----- Trecho

O mundo é assim

* Anne Minuzzo

Professora, estudante de Letras

 

Por sugestão de matéria publicada no Correio do Povo, 152 crianças da Escola Amélia Schemes, localizada no bairro Águas Claras, em Gravataí, estavam em grande expectativa. No dia 05 de dezembro, uma visita a Casa de Cultura Mário Quintana se pronunciava como uma grande e inédita aventura. Além de visitar a morada do poeta, eles iriam ao teatro, ao teatro de verdade! Para aquela comunidade, em grande parte (e em vários aspectos) carente, um passeio pode ser uma grande descoberta. E para quem acompanha, é como redescobrir o gosto novo de coisas antigas.

            Na chegada, o grande prédio cor-de-rosa parece gigante. Onde será que o poeta dormia? E de repente, lá está ele, em uma sacada, como um anjo pairando, a observar, benevolente. Outra surpresa mágica e divertida: entra uma senhora carregando Mário Quintana nos braços! Seria tão leve o poeta? Ah, é mais um boneco, mas de longe, tão real, como se estivesse adormecido.

----------
----- Extrato dos dados

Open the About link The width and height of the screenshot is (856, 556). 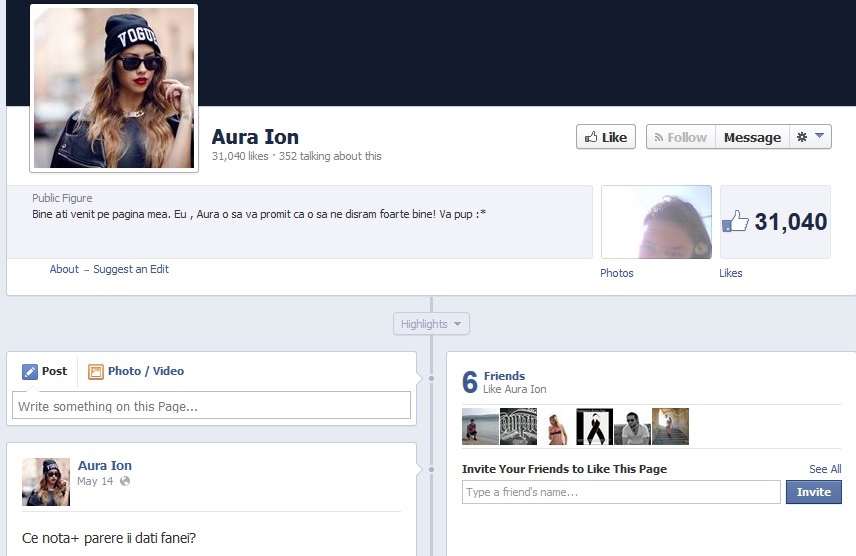[x=64, y=269]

----------

## [Lista de exercícios]
#1 Liste todos os nomes de lugares (escola, bairro, cidade e edifício) mencionados no texto sobre a visita à Casa de Cultura, na ordem em que aparecem.
#2 Retome o texto sobre a visita à Casa de Cultura a partir da última frase apresentada e dê continuidade ao relato.

## [Respostas por tarefa]
#1 Escola Amélia Schemes, Águas Claras, Gravataí, Casa de Cultura Mário Quintana

#2
            Subimos os vários lances de escadas e entramos no teatro. Procuramos o melhor lugar naquela semi-escuridão já misteriosa. No palco, um cenário aguarda os atores. O espetáculo vai começar – Prô, o teatro é de gente ou de bonecos? O teatro é de gente, turma! De gente que são os atores Christian Lavich Goldschmidt, Raquel Peruzzo e Andrea Ayres, que fazem crianças muito do jeitinho que elas são – acima de tudo, sempre curiosas para aprender.

            E então, através da magia do teatro, que é gradual e irreversível, se descobre que, no Rincão Gaia, refúgio da cidade sem cores, é possível se sonhar e viver um mundo melhor, onde todos fazem parte de um ideal que ainda une as pessoas – a natureza. Com bonecos, cobras, sapos, lacraias e músicas divertidas, os atores mostram que qualquer ser vivo tem sua função no mundo natural, cada um com sua importância. O mundo é assim: a misteriosa engrenagem que funciona, misteriosamente, tão harmoniosa.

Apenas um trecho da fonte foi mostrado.